Still, Vasconcellos expects the U.S. to continue “to be the dominant foreign player in the region.” A changing regulatory structure in China could help keep the United States ascendant if the Asian country’s government cracks down on investments by its leading technology companies, historically strong generators of deal flow.

Is there room left for deals?

Given the fierce competition for hot deals in mature startup markets, The Exchange has expected that savvy investors would look further afield for breakout startups in areas where there is less of a brawl for allocation. In theory, markets where internecine fighting among investors is lower could yield more attractive investment pricing and, therefore — perhaps — stronger returns over time.

Returning to our first words today, African startups are seeing rising investment totals not thanks to benevolence, in our view.
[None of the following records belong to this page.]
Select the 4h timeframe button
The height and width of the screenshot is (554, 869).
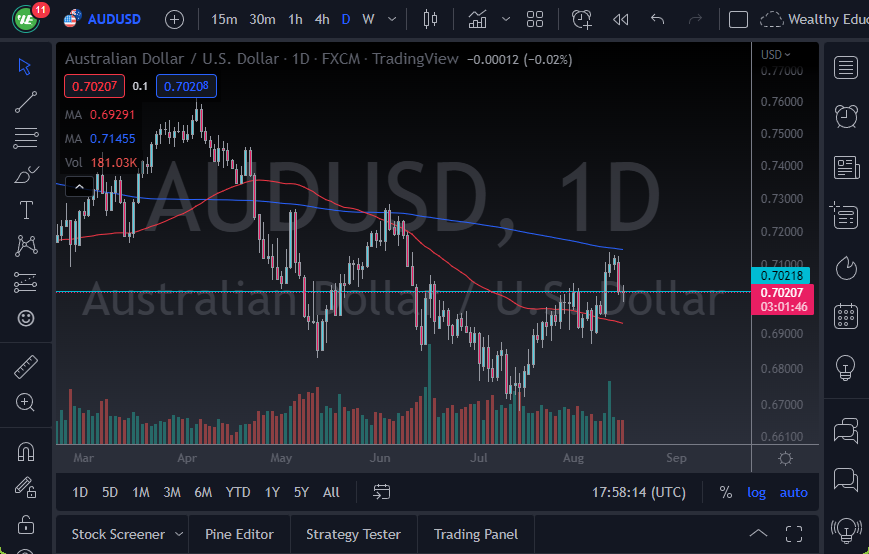tap(321, 19)
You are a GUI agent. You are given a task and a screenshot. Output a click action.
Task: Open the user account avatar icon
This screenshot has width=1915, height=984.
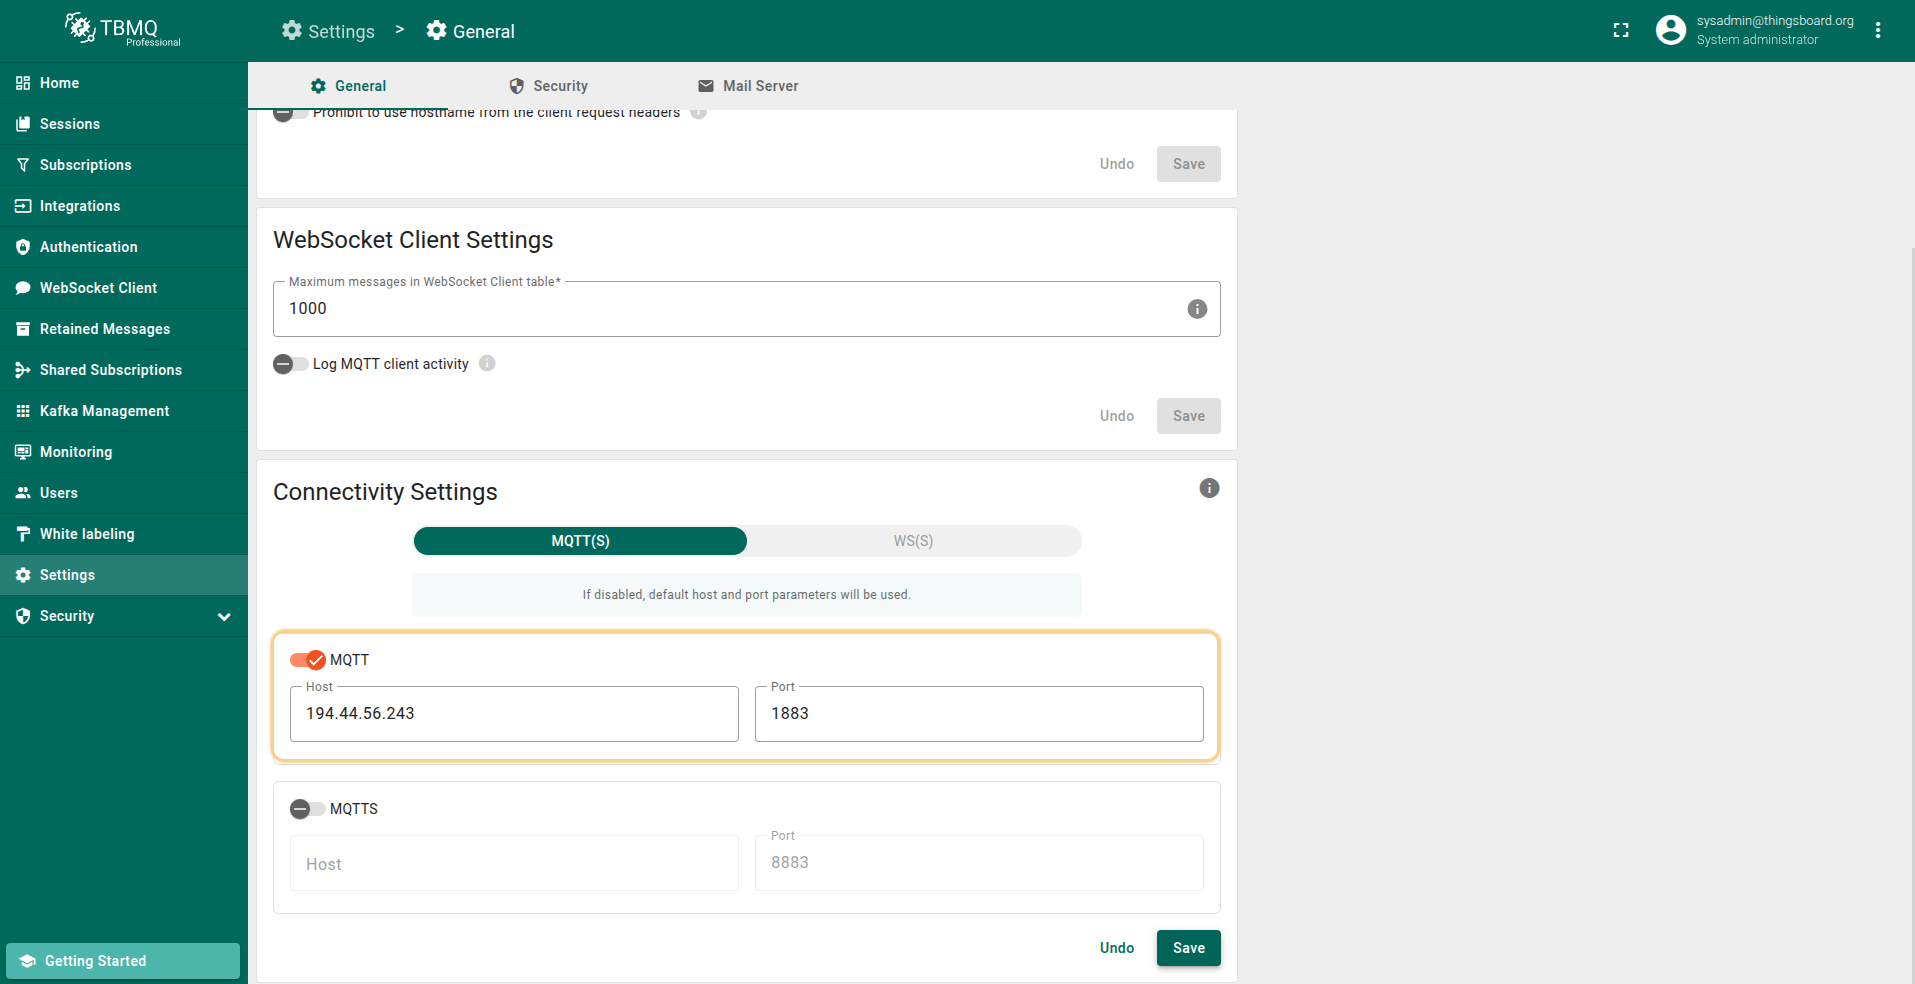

They are picking up more capital because they can generate large returns at lower prices than startups in other, more developed technology markets can offer.

Good news for anyone looking to put capital to work in the global startup market: There is still alpha to be found in Latin America. According to Magma’s Lustig, there is really a two-part startup investment market in the region. Here’s the investor, describing a market where credentials can drive valuations:

The other big trend [in Latin America] is that the funding gap between elite status founders and non-elite status founders is getting bigger. U.S. investors seemingly would rather invest in “elite” startups at $100 million [to] $200 [million or greater] valuations in extremely early-stage companies with great teams and little traction instead of backing operators with significant traction who didn’t go to top schools or come from [investment] banking or consulting.

Investors willing to bet on founders that lack the sort of credentials that folks can lean on to provide implicit diligence may be able to drive outsized returns.

There are other blind spots. Lustig noted that for “the vast majority of startups,” if they are not “in Brazil or Mexico,” they will effectively not “exist to U.S. investors.” He noted some exceptions, including certain founders in Colombia, but cautioned that “not much has changed outside of the big two countries, especially if you’re an underestimated, ‘non-elite status’ founder.”
That means that there is still a bundle of founders in the Latin American market that are not benefiting from the funding boom, which implies that there is more capacity to absorb capital in the region than is currently being taken advantage of.

Perhaps investors will look more broadly for investment opportunities in Latin America. If they do, it would be good news for early-stage founders located there. Which, in turn, could lead to more unicorns and mega-rounds. Provided, of course, that capital remains plentiful.